- [PAGE]
§ §

Computer Science ›› 2020, Vol. 47 ›› Issue (7): 135-140.doi: 10.11896/jsjkx.190600157

Complex Scene Text Detection Based on Attention Mechanism

LIU Yan, WEN Jing   

  1. School of Computer and Information Technology,Shanxi University,Taiyuan 030006,China
  • Received:2019-06-26 Online:2020-07-15 Published:2020-07-16
  • About author:LIU Yan,born in 1990,master.Her main research interests include compu-ter vision and so on.
    WEN Jing,born in 1982,Ph.D,associate professor,master tutor,is a member of China Computer Federation.Her main research interests include computer vision,image processing and pattern re-cognition.
  • Supported by:
    This work was supported by the Young Scientists Fund of the National Natural Science Foundation of China (61703252),1331 Engineering Project of Shanxi Province and Shanxi Province Applied Basic Research Programs (201701D121053)

Abstract: Most of the traditional text detection methods are developed in the bottom-up manner,which usually start with low-level semantic character or stroke detection,followed by non-text component filtering,text line construction,and text line validation.However,the modeling,scale,typesetting and surrounding environment of the characters in the complex scene change drastically,and the task of detecting text is carried up by human under variety of visual granularities.It’s difficult for these bottom-up traditional methods to maintain the text features under different resolution,due to their dependency on the low lever features.Recently,deep learning methods have been widely used in text detection in order to extract more features under different scale.However,in the existing methods,the key feature information is not emphasized during the feature extraction process of each layer,and will be lost in the layer-to-layer feature mapping process.Therefore,the missing information will also lead to a lot of false-alarm and leak detection,which causes much more time-consuming.This paper proposes a complex scene text detection method based on the attention mechanism.The main contribution of this method is to introduce a visual attention layer in VGG16,and use the attention mechanism to enhance the significant information in the global information in the network.Experiments show that in the Ubuntu environment with GPU,this method can ensure the integrity of the text area in the detection of complex scene text pictures,reduce the fragmentation of the detection area and can achieve up to 87% recall rate and 89% precision rate.

Key words: Text detection, Deep learning, Attention mechanism

CLC Number: 

  • TP391

§ §

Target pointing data
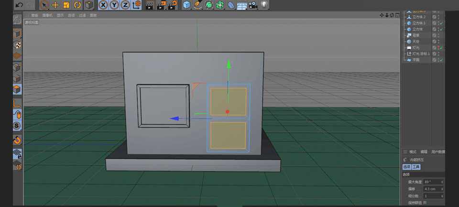
Task: Open the 过滤 viewport menu
Action: [82, 15]
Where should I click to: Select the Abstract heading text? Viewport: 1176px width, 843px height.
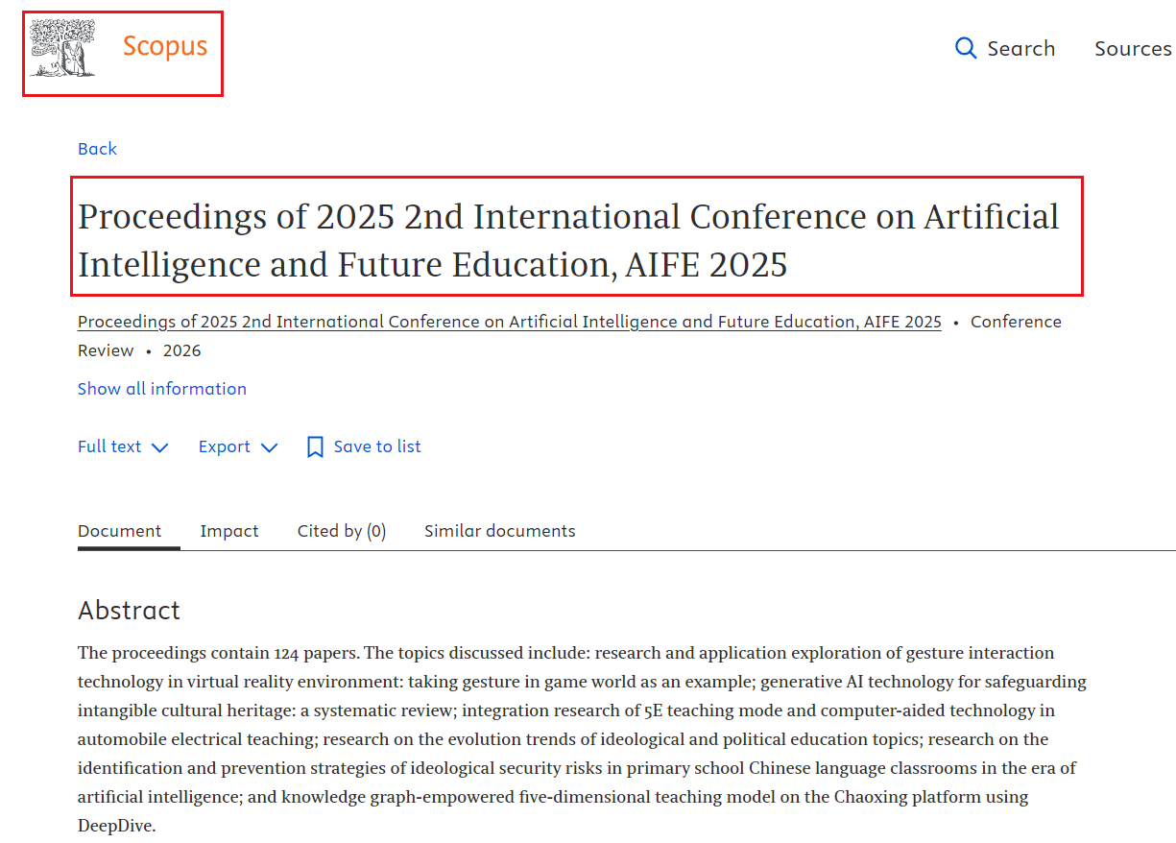129,610
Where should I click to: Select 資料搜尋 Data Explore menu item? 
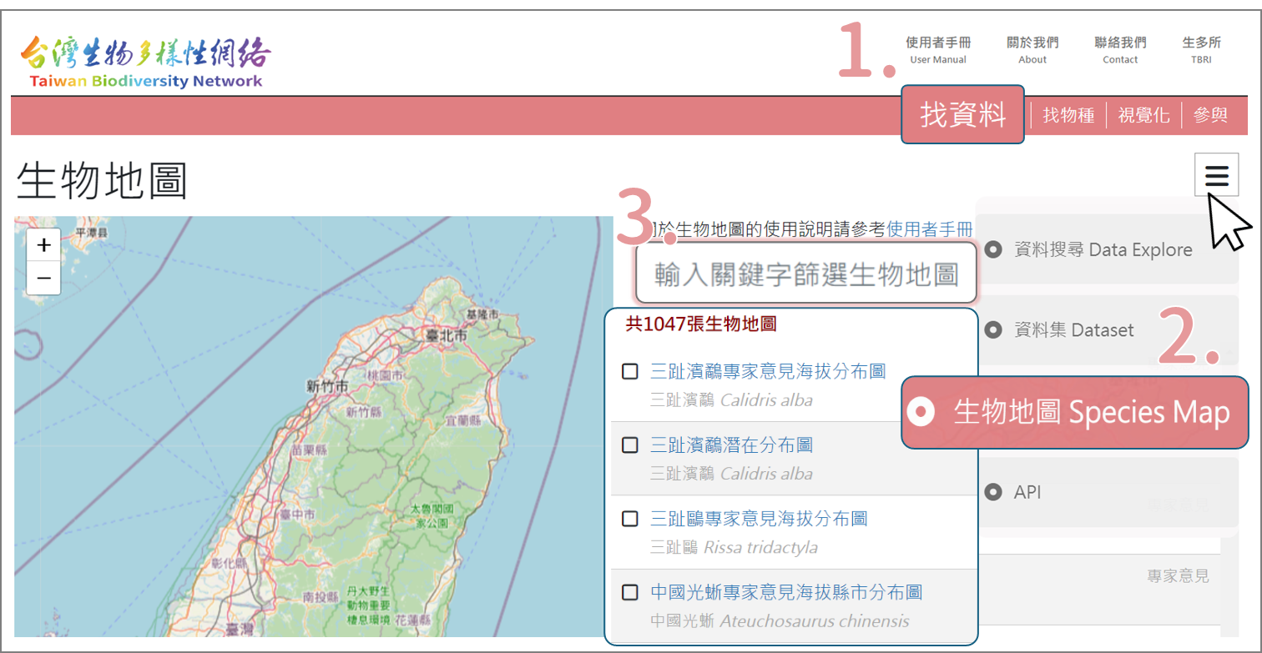[x=1102, y=249]
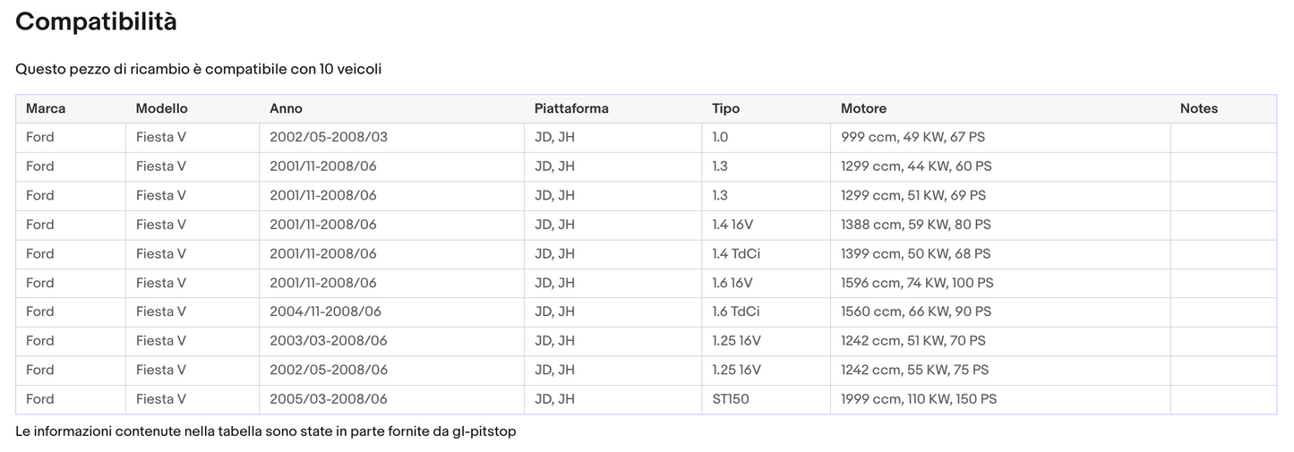Click the gl-pitstop information footnote text
This screenshot has height=452, width=1294.
pos(265,431)
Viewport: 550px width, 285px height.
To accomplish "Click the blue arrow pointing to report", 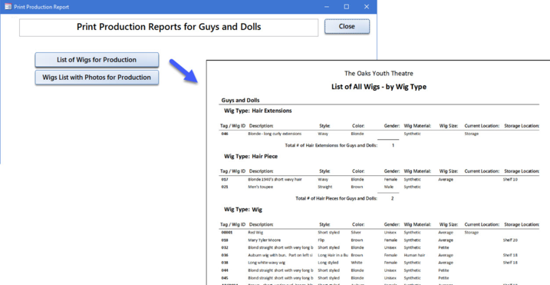I will tap(183, 71).
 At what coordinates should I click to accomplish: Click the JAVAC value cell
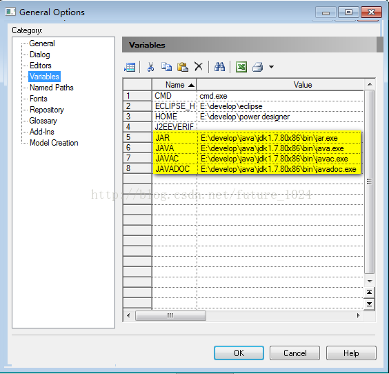tap(280, 159)
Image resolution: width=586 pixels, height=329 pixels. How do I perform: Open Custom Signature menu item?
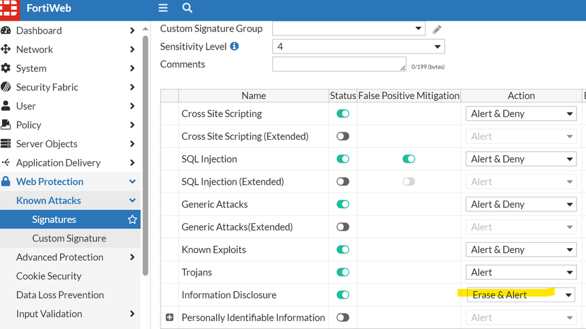(x=69, y=238)
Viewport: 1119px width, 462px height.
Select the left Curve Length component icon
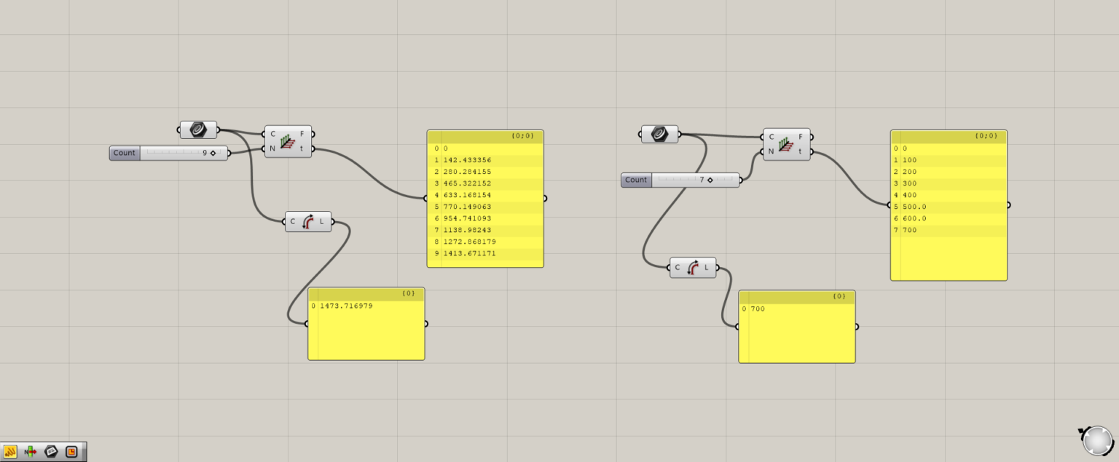(x=308, y=221)

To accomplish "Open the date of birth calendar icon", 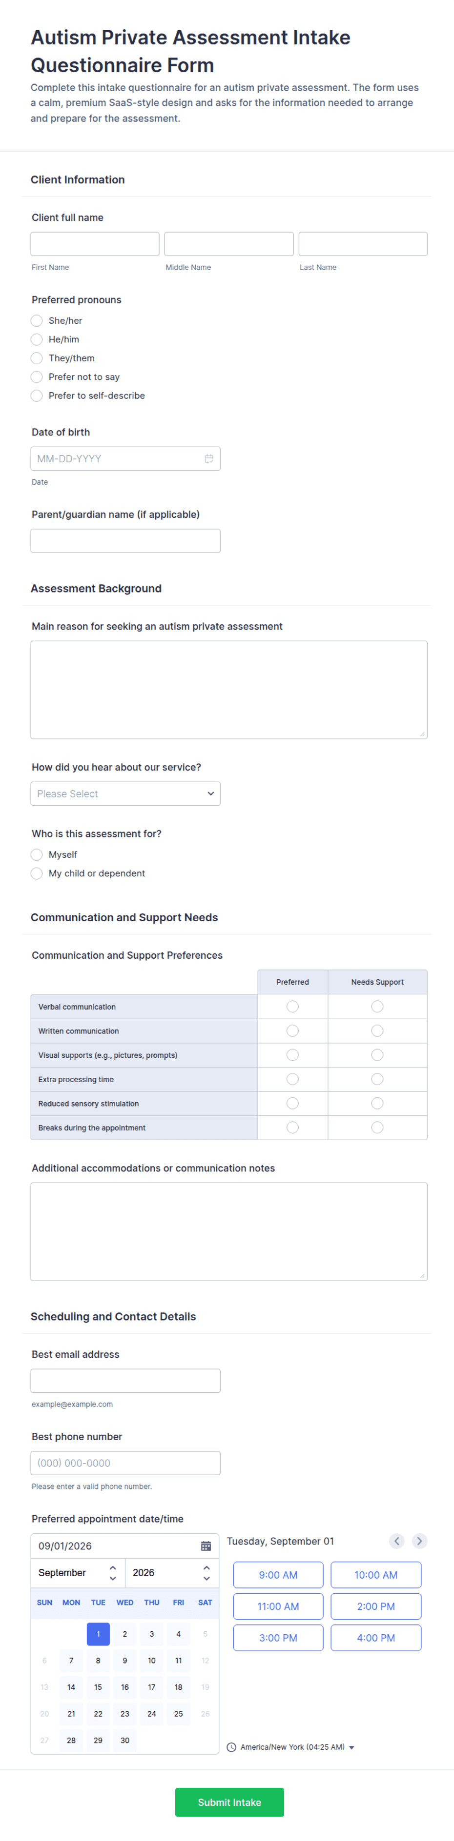I will coord(209,459).
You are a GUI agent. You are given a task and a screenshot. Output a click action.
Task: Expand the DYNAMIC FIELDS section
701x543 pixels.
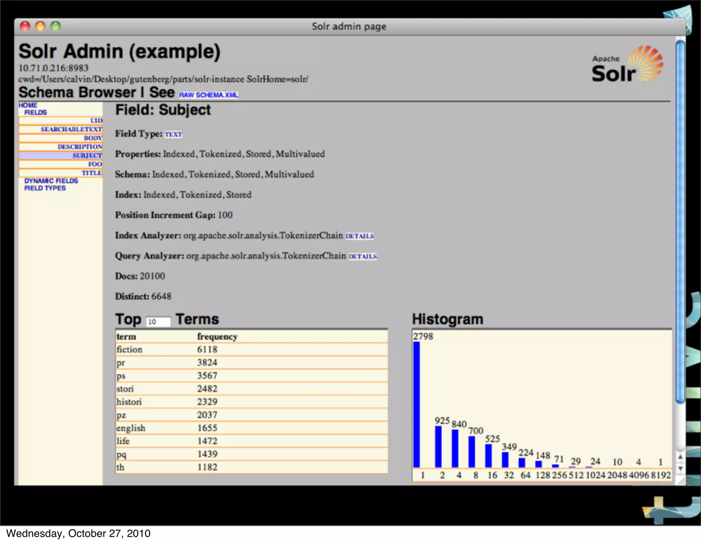(x=51, y=181)
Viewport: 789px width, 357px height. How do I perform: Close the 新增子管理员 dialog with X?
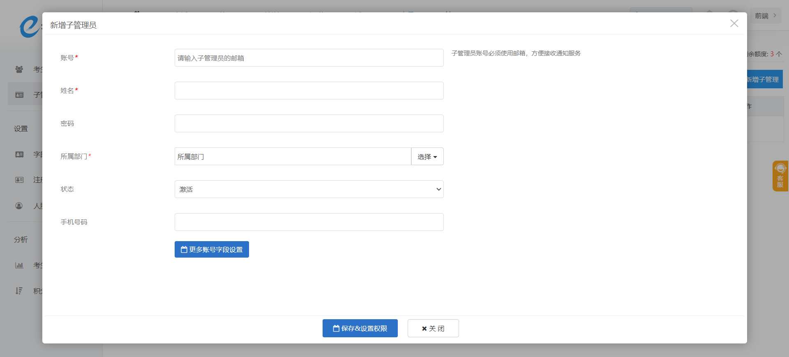point(734,23)
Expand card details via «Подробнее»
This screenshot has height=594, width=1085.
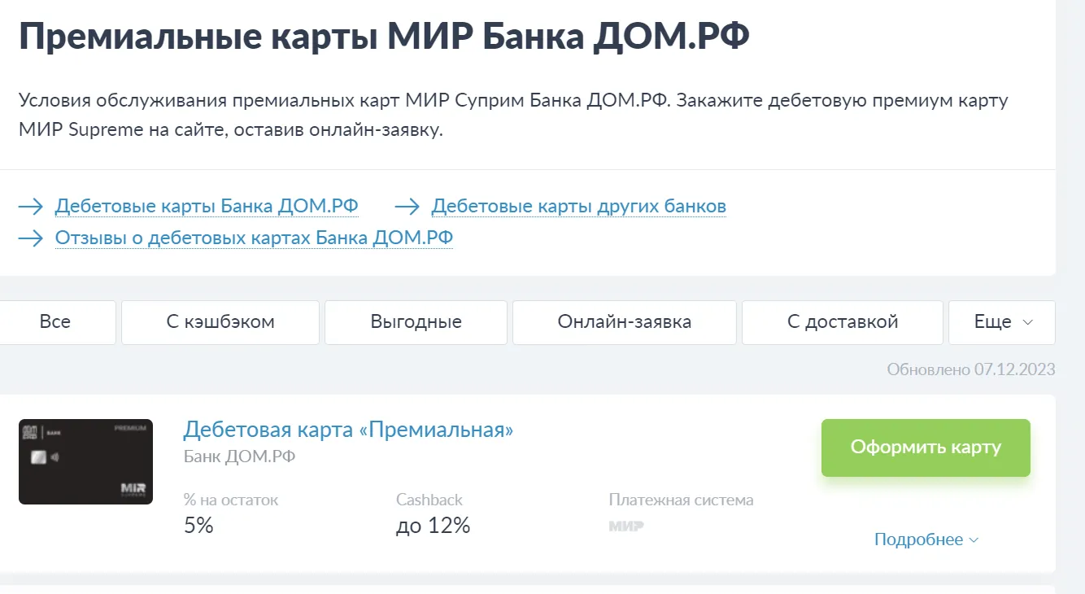926,539
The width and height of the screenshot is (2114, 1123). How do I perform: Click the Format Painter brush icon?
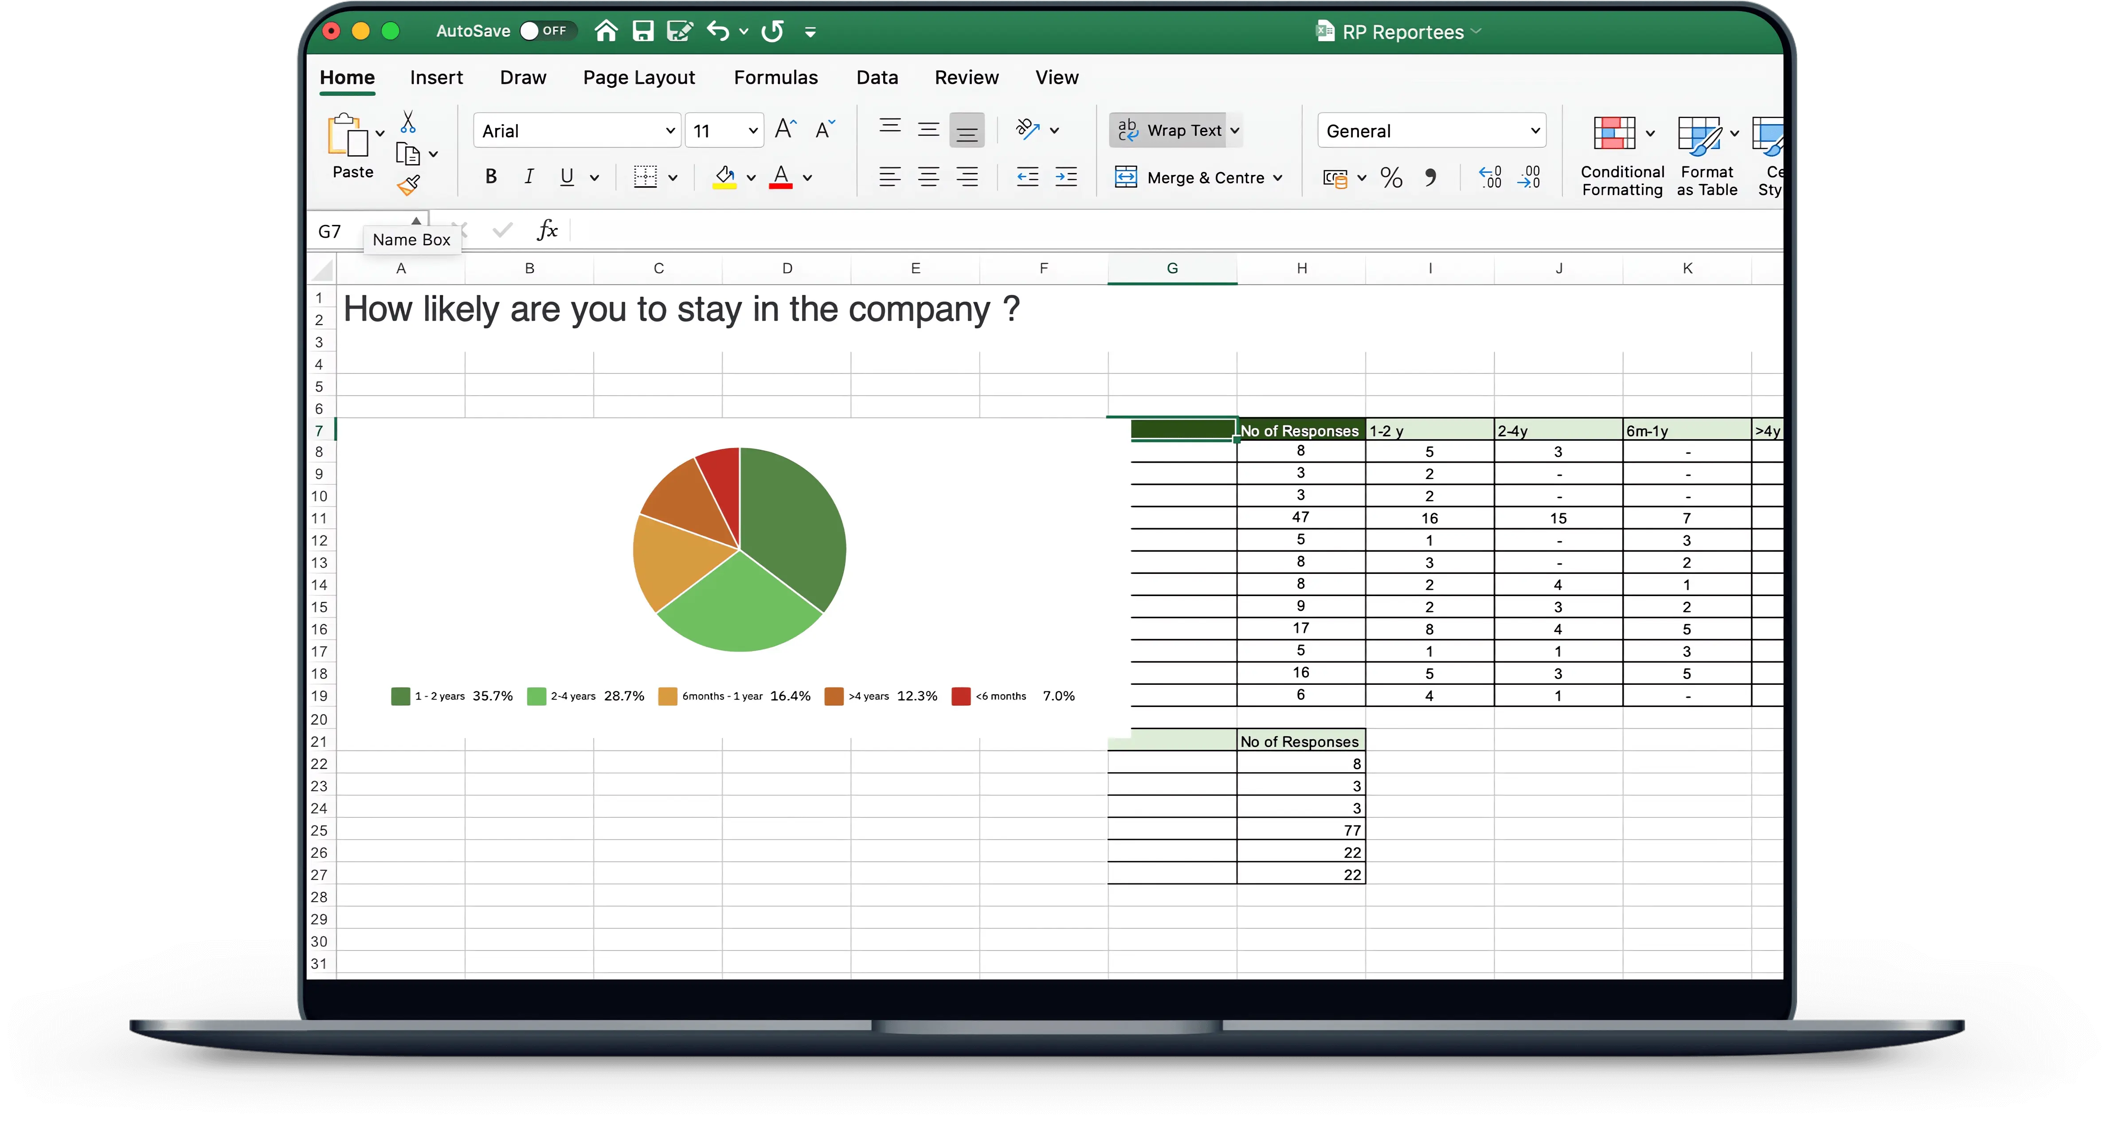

§ §

- [PROBLEMS AND TASKS]
a. Reproduce the passage of the text detection page from "LIU Yan, WEN" up to and including "vision and so on.".
b. Turn the entries from the line with "Expand card details" through the end of the entries into a numbered list, skipping blank lines. Leave the pictures out.
The text detection page and the entries have no connection to each other.

- [EXPECTED RESULTS]
a.
LIU Yan, WEN Jing   

  1. School of Computer and Information Technology,Shanxi University,Taiyuan 030006,China
  • Received:2019-06-26 Online:2020-07-15 Published:2020-07-16
  • About author:LIU Yan,born in 1990,master.Her main research interests include compu-ter vision and so on.

b.
1. Expand card details via «Подробнее»
2. This screenshot has height=594, width=1085.
3. 926,539
4. The width and height of the screenshot is (2114, 1123). How do I perform: Click the Format Painter brush icon?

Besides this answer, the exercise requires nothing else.